• REQUIRED TASK
Rewrite the material from the line containing "For every named" through the line containing "info@kayali.ca (161, 1394)", substituting "listed" for "named" and leaving everything else unaltered.

+++ TASK INPUTS

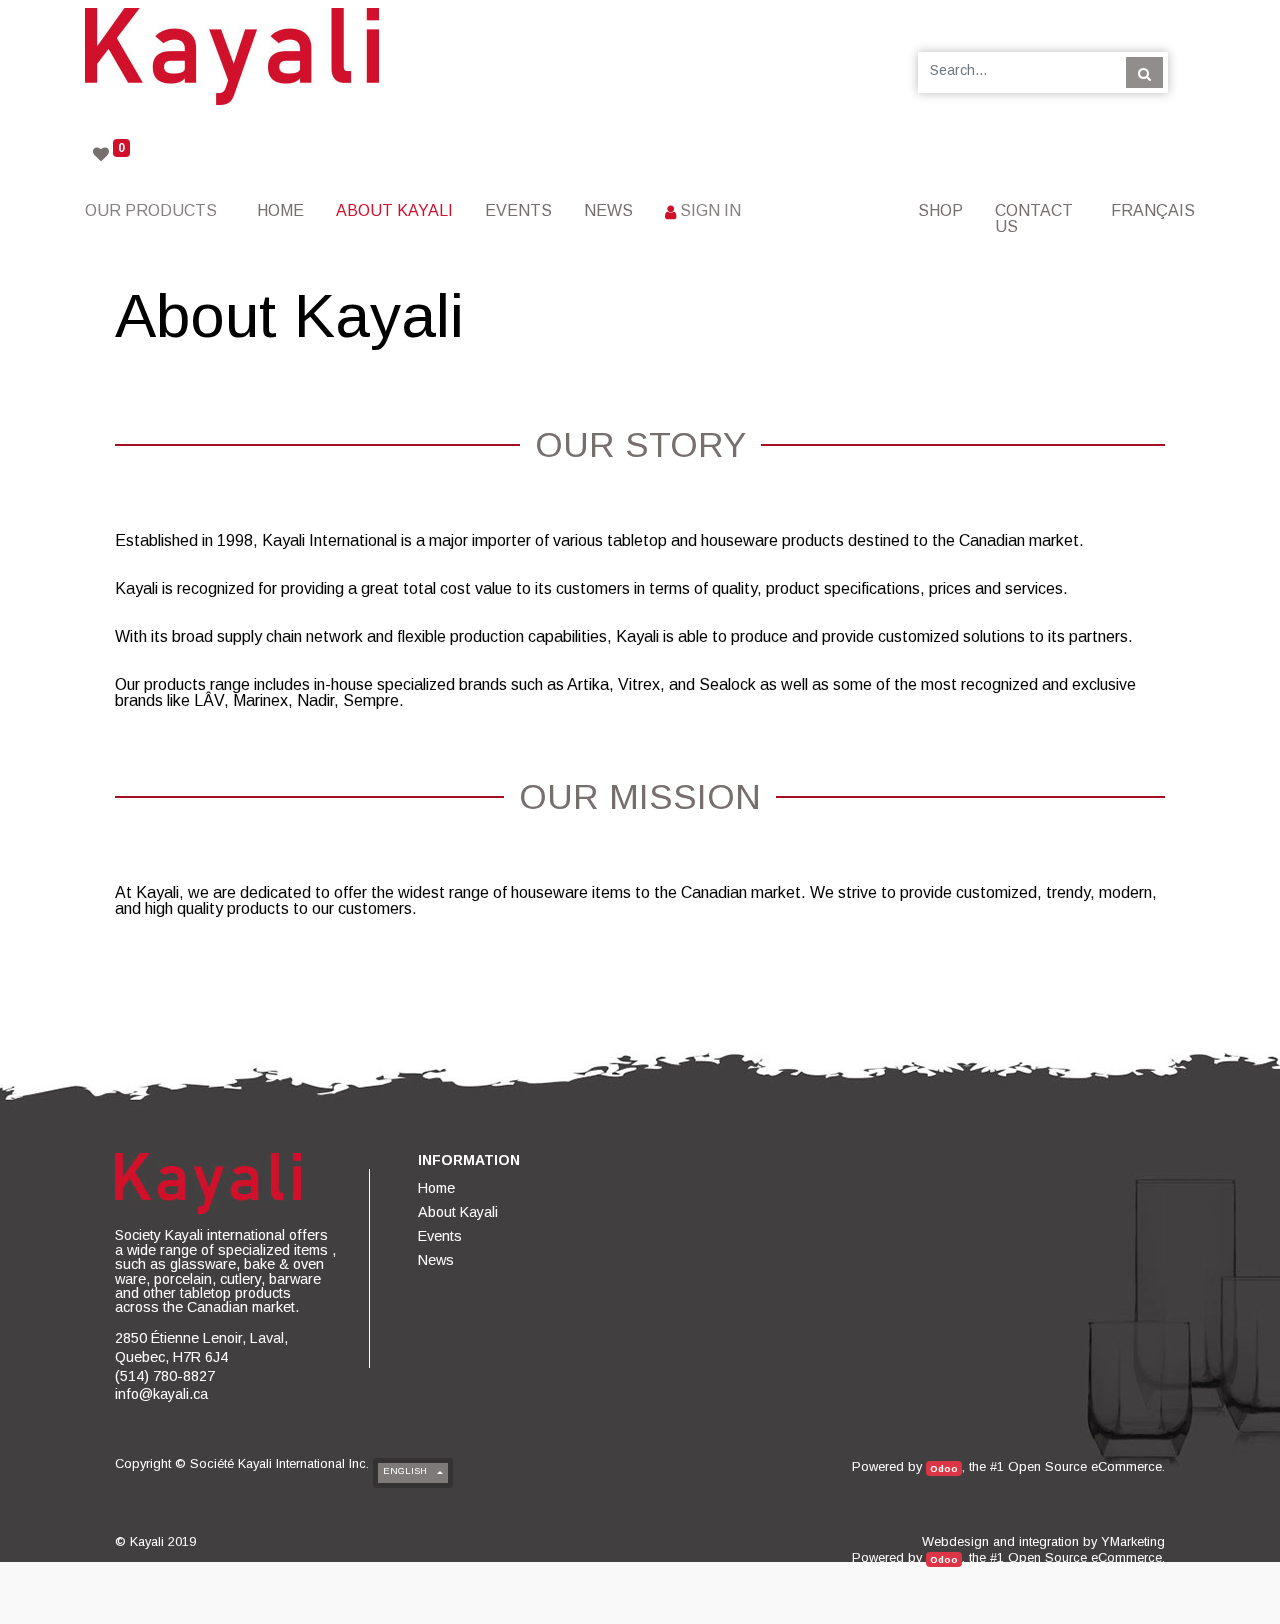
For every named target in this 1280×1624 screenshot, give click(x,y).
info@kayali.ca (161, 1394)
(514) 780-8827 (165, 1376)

++++++
+++ TASK INPUTS

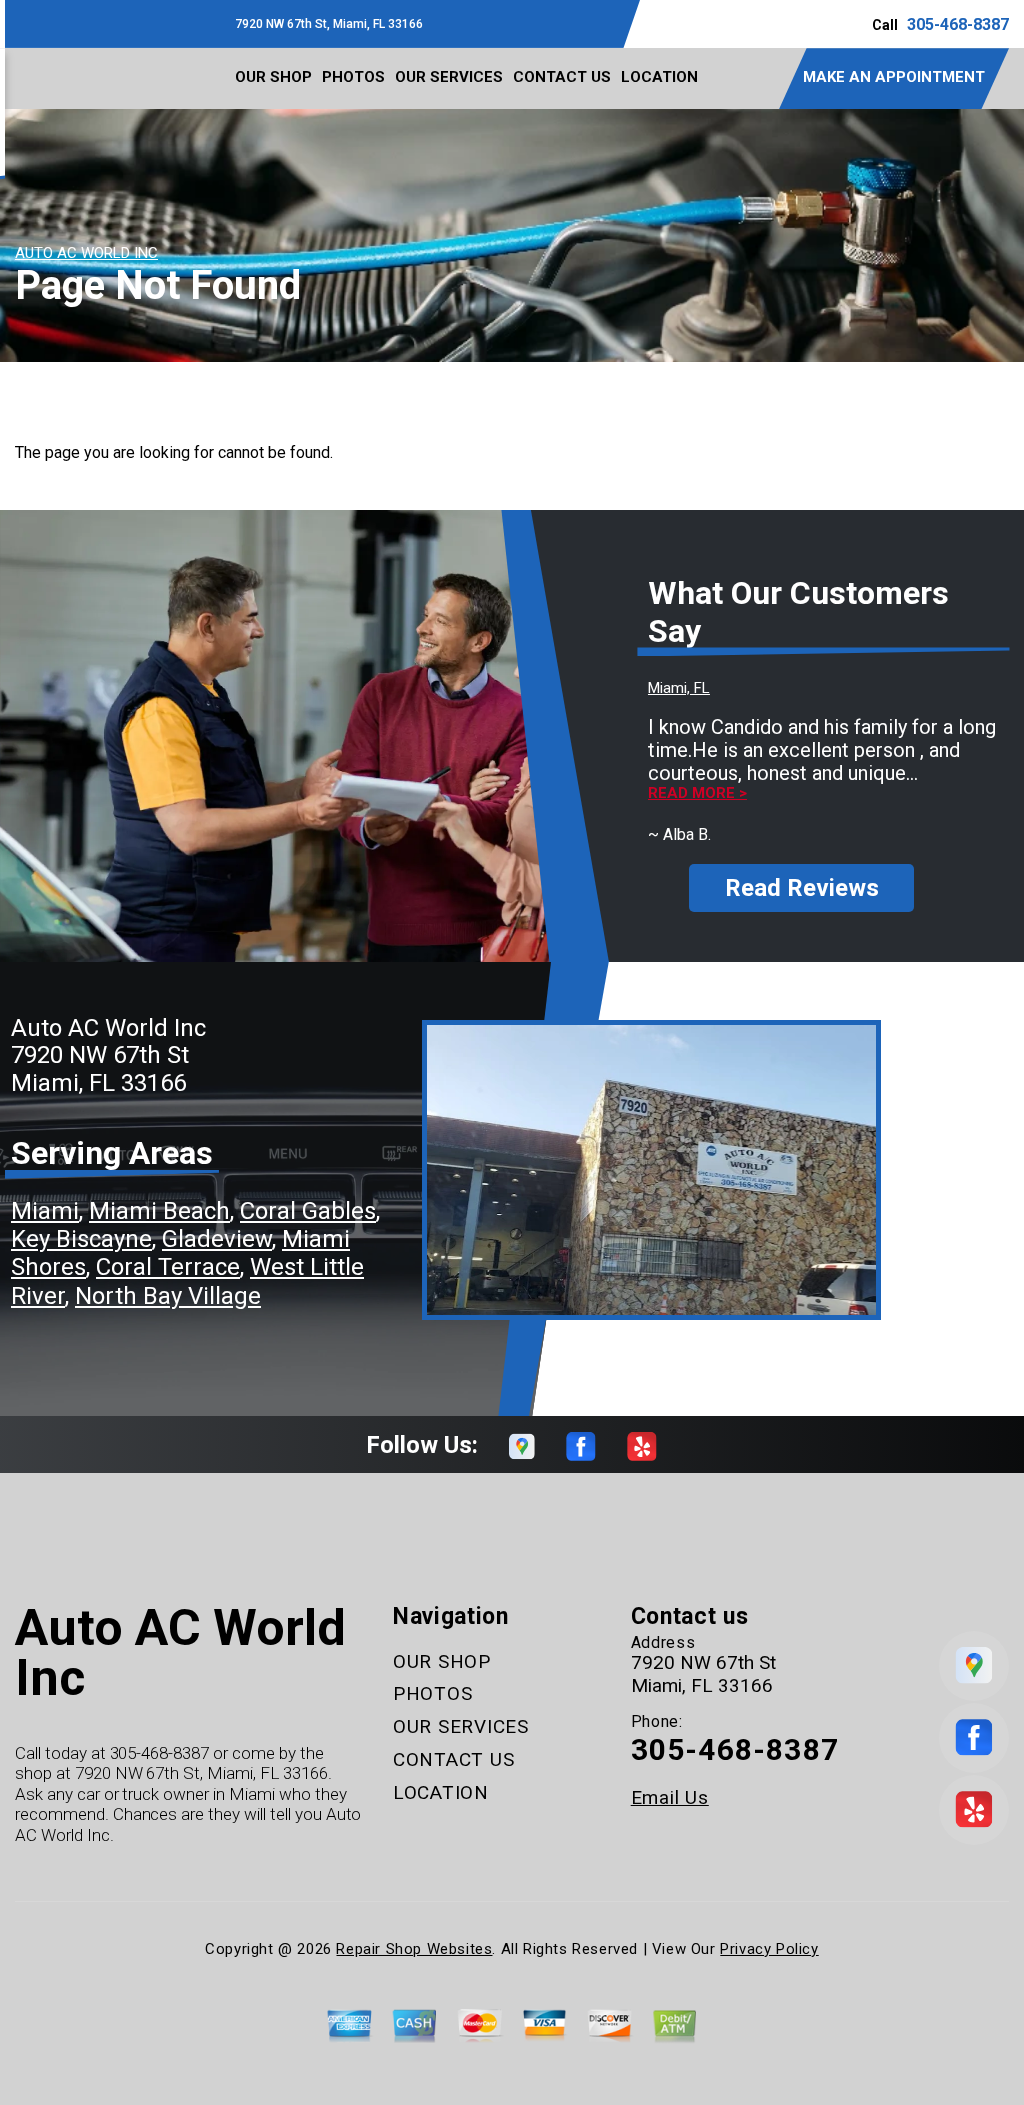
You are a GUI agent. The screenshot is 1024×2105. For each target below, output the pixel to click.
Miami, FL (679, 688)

++++++

• RESULT
For every listed target in this 1280×1624 screenshot, give click(x,y).
info@kayali.ca (161, 1394)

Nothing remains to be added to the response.